丸々がいなくなって、おらの小さな明かりが消えた。


もうこんなダメなおらを無条件に慕ってくれる丸々はいない。


『カン太郎…ここに座りなさい』



じぃ様はおらを呼んだ。



『カン太郎、丸々の死を忘れるな。死ぬという事、愛する事、丸々が教えてくれた事を忘れてはならんぞ』


『はぃ…じぃ様…』


おらは鼻水と涙でぐちょぐちょになった顔を拭いた。

『でも…お…おらの…せいだ…』



『何故そう思うんじゃ?』


『夢で見たのに…あんなに強く思ったのにおらは丸々を見てやれなかった!!もっともっと!』



『カン太郎。
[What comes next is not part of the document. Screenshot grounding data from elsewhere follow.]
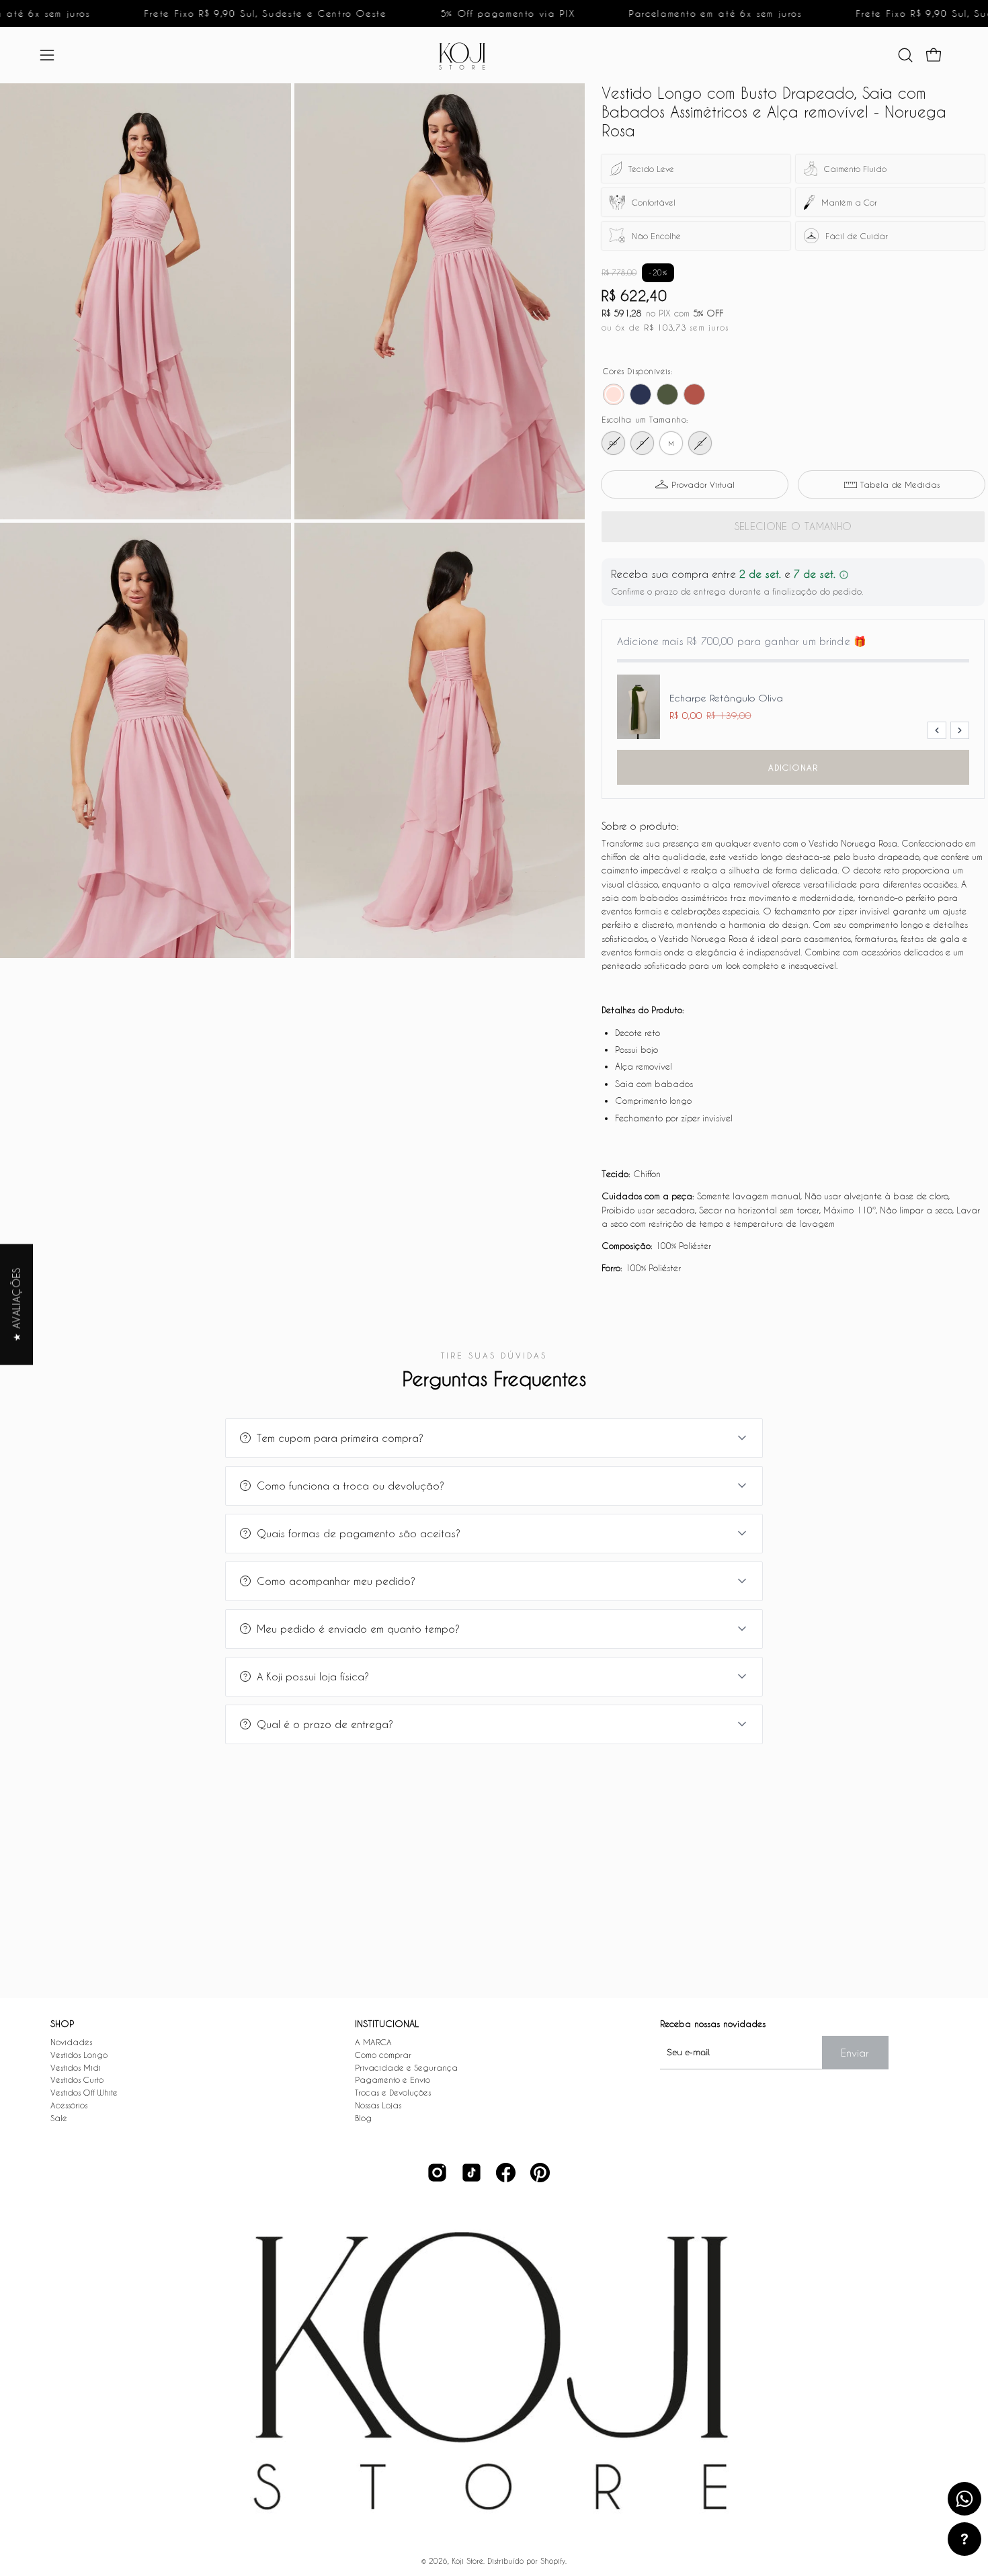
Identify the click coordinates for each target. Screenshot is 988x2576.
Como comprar (383, 2054)
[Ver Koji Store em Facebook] (506, 2172)
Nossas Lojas (378, 2105)
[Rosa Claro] (613, 394)
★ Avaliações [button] (16, 1304)
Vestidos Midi (75, 2067)
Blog (363, 2117)
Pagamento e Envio (392, 2079)
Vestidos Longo (79, 2054)
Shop (62, 2023)
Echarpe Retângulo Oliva (726, 697)
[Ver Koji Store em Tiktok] (471, 2172)
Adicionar (793, 767)
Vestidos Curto (77, 2079)
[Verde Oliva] (667, 394)
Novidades (71, 2042)
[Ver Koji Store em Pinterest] (540, 2172)
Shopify (552, 2561)
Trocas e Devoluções (393, 2092)
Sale (58, 2117)
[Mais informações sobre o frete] (844, 575)
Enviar (855, 2053)
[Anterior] (937, 730)
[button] (905, 55)
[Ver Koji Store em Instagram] (437, 2172)
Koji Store (467, 2561)
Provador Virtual (703, 484)
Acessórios (68, 2105)
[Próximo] (959, 730)
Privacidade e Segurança (406, 2067)
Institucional (387, 2023)
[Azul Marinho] (640, 394)
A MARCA (373, 2042)
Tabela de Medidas (900, 484)
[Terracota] (694, 394)
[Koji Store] (466, 55)
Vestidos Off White (84, 2092)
よく聞くのじゃ。後悔するのは人間だけじゃ』



『人間だけ?』



『そうじゃ。犬が過去を振り返る事はないと言われている。


丸々はどんな時も全力で愛し、全力で遊び、最後まで全力で生きようとした。


人間はどれだけ愛しても愛し足りず、失う悲しみは計り知れない。


それでも生きて行かねばならぬ。生きていれば出会い、別れの繰り返しだ。


丸々は愛する事は時間ではないとカン太郎に教えてくれたはずだ。